Where I really see this disparity in optimal QB strategies (besides for Young and Vick) is in college football, but let's not get too scattered.

This whole notion of adding analysis of time to specific plays is adding an extra dimension to football analysis that, as far as I can see, has never really been done before in the media. The interpretations are raw for everyone because the data is new, but this type of data is gold. It's sort of like a 40-yard dash time or counting bench press reps, but it's actual real football results. Good stuff, keep it coming.

by J.J. Cooper :: Sat, 10/01/2011 - 9:55pm

Thanks K.K.

by RichC (not verified) :: Mon, 10/03/2011 - 9:59am

"This is definitely worth measuring. Limiting the damage on a busted play is a skill set that a QB must have, and to some extent his entire offense must have it with him."

But it doesn't measure that. If a QB gets hit in the backfield, and manages to get back to the LOS, its no longer measured as a sack. IE, if he succeds in eliminating the damage, you're removing the result.

You could have a QB who is the best ever at turning a broken play into positive yardage, and he may still show up poorly in this metric.
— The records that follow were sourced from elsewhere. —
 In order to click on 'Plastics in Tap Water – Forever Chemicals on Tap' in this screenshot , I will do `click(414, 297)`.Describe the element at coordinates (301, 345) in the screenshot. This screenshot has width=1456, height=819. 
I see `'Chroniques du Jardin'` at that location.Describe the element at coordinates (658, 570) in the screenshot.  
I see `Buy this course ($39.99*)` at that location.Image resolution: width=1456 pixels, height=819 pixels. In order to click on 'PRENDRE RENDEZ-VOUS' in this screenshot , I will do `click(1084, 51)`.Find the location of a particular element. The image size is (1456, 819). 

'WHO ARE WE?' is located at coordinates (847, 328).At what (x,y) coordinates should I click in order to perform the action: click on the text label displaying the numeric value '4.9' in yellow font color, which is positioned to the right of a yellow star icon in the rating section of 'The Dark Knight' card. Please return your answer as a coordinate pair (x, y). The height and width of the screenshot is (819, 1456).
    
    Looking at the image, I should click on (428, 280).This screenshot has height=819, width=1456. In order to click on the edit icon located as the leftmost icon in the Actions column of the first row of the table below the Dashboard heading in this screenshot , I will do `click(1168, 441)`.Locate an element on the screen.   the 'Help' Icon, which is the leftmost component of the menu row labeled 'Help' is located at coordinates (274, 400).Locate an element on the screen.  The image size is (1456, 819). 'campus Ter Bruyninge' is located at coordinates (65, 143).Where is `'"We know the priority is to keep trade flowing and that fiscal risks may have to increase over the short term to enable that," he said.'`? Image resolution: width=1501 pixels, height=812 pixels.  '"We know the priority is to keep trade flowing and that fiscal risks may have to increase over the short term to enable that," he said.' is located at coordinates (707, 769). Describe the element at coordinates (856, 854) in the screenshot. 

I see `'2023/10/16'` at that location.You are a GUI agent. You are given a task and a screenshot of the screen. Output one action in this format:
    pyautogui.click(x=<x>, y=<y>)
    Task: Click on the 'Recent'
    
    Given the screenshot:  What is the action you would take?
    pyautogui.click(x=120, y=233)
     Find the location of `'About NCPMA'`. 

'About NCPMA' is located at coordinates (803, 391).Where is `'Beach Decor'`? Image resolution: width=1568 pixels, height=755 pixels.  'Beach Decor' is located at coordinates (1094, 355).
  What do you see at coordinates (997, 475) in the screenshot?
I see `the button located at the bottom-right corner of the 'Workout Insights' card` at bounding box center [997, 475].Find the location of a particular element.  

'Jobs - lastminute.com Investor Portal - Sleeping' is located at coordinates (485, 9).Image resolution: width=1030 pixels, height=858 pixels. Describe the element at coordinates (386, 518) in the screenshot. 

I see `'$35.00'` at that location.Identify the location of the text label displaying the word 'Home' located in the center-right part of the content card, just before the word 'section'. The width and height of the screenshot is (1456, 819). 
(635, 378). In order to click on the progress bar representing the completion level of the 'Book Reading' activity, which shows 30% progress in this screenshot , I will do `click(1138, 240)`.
by Jake (not verified) :: Sat, 10/01/2011 - 1:05pm

to me the sack thing sounds like play action passes where someone comes free from the blind side. the quarterback sees him just in time to panic into trying to run, as CaffeineMan said, and the linebacker ends up riding him down an extra few yards.

by Karl Cuba :: Sat, 10/01/2011 - 1:07pm

Good stuff but a graph of some kind would have been helpful for the "Yards Lost per Sack by Time Elapsed, 2009-Week 3, 2011" chart.